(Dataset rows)
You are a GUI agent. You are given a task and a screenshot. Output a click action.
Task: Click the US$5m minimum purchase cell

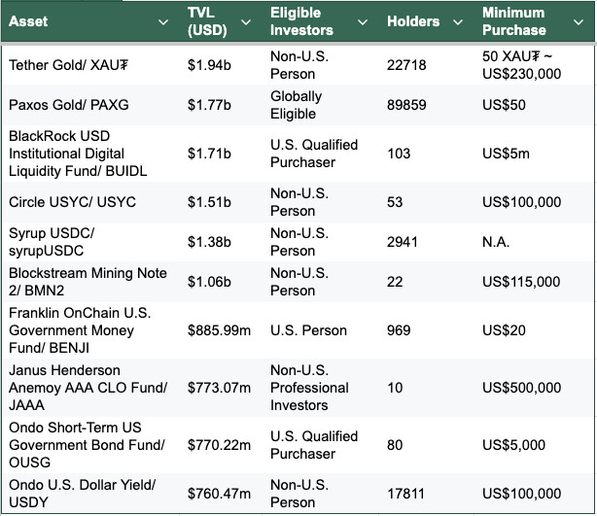click(506, 154)
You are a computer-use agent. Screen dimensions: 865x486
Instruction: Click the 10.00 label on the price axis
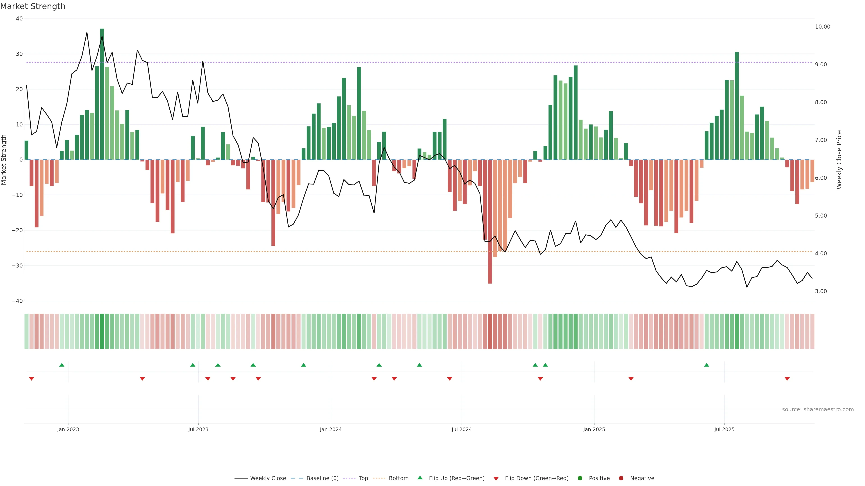(x=822, y=27)
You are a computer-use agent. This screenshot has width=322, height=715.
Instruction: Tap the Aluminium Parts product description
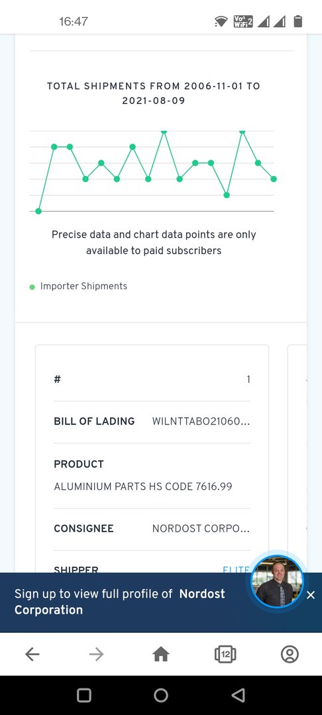[x=142, y=487]
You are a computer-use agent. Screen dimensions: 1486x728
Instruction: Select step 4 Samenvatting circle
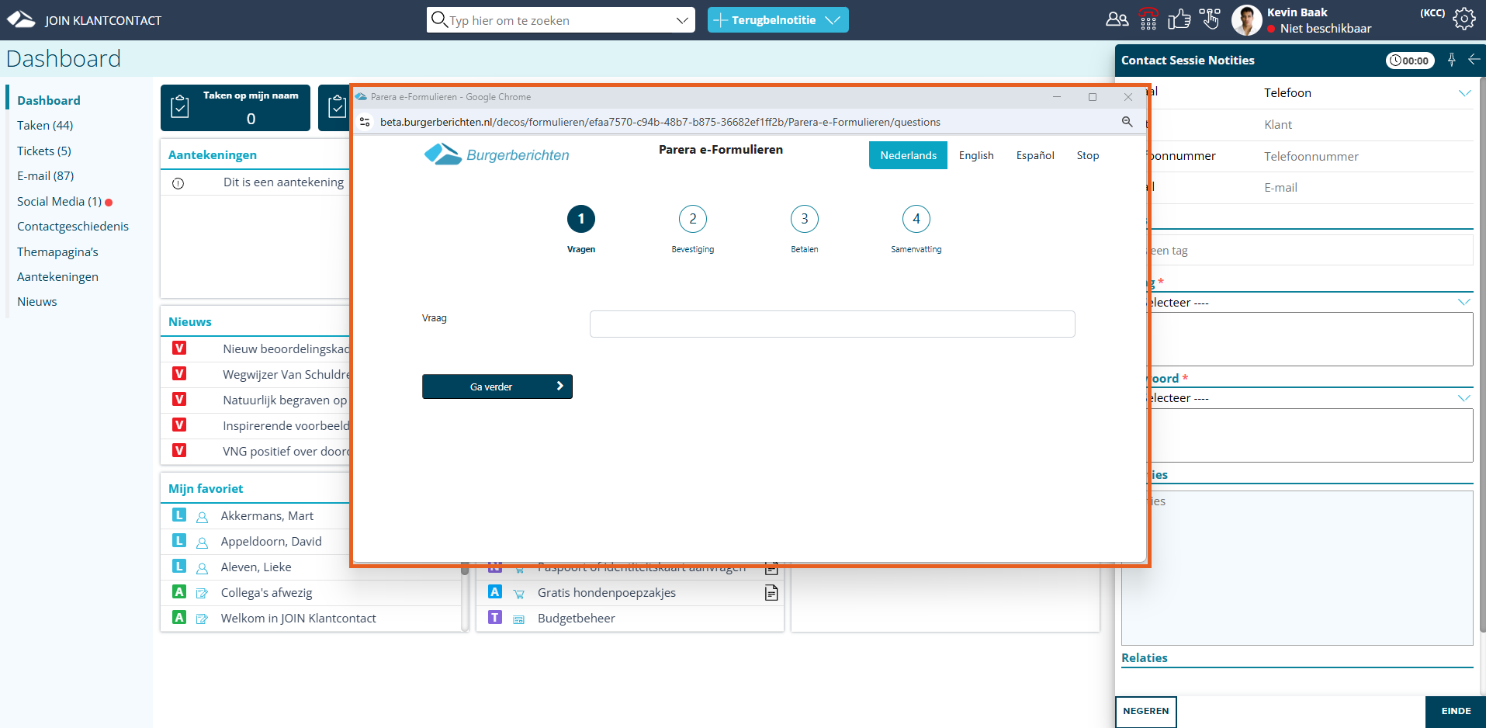tap(916, 219)
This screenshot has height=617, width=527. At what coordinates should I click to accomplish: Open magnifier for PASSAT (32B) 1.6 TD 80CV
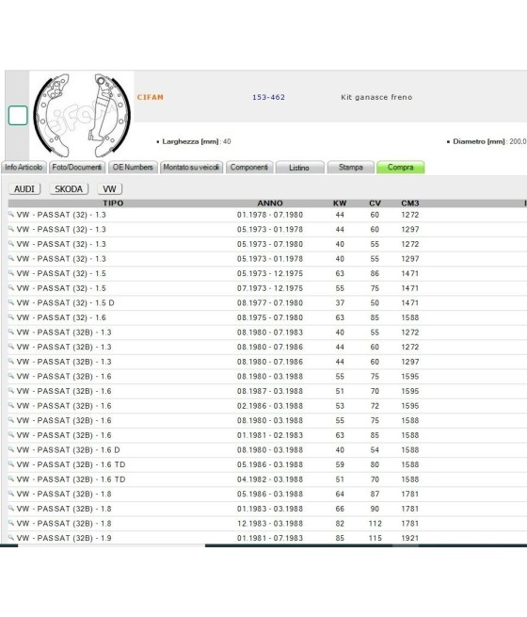pyautogui.click(x=11, y=464)
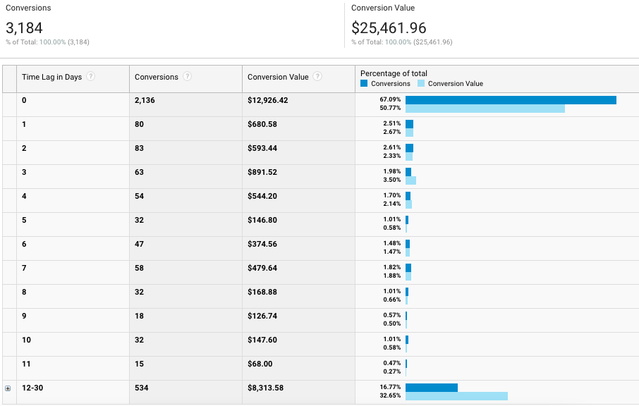Click help icon next to Conversions column header
Viewport: 639px width, 406px height.
click(x=187, y=78)
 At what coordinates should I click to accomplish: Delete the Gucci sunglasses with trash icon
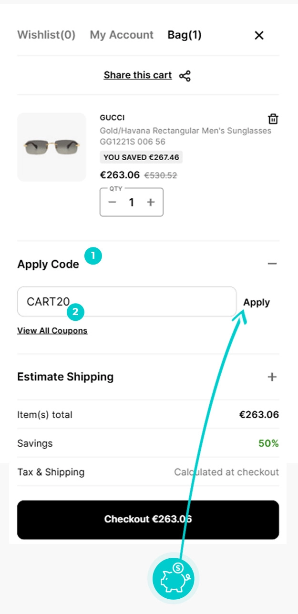tap(273, 119)
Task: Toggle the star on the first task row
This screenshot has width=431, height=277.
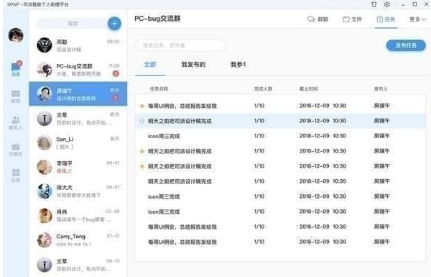Action: (x=142, y=106)
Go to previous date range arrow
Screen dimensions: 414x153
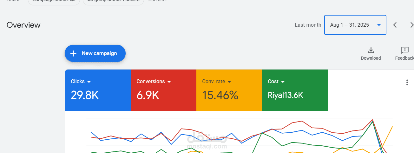(395, 25)
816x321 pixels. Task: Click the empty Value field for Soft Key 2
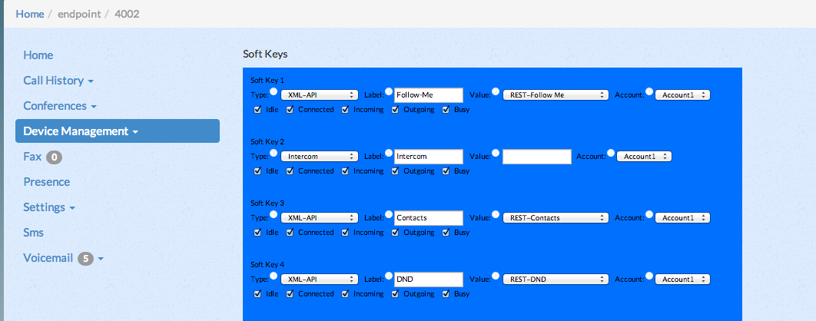[x=537, y=157]
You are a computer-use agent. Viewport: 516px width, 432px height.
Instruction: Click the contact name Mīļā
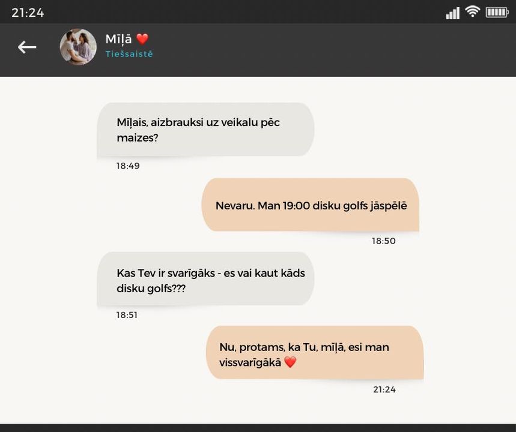tap(118, 39)
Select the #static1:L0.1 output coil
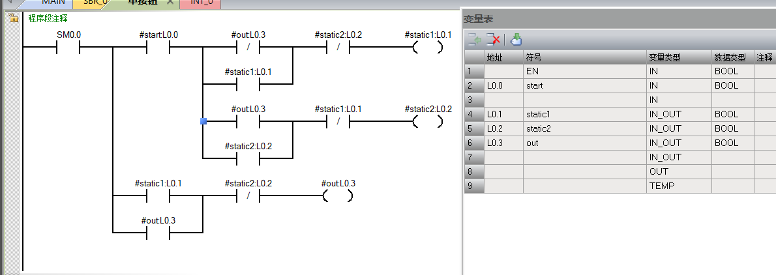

▸ **Stated task**
Show every line of the data above that contains the word "Select", treating uppercase and lowercase as different.

▸ **Written reply**
Instruction: Select step 4 Samenvatting circle
Select the #static1:L0.1 output coil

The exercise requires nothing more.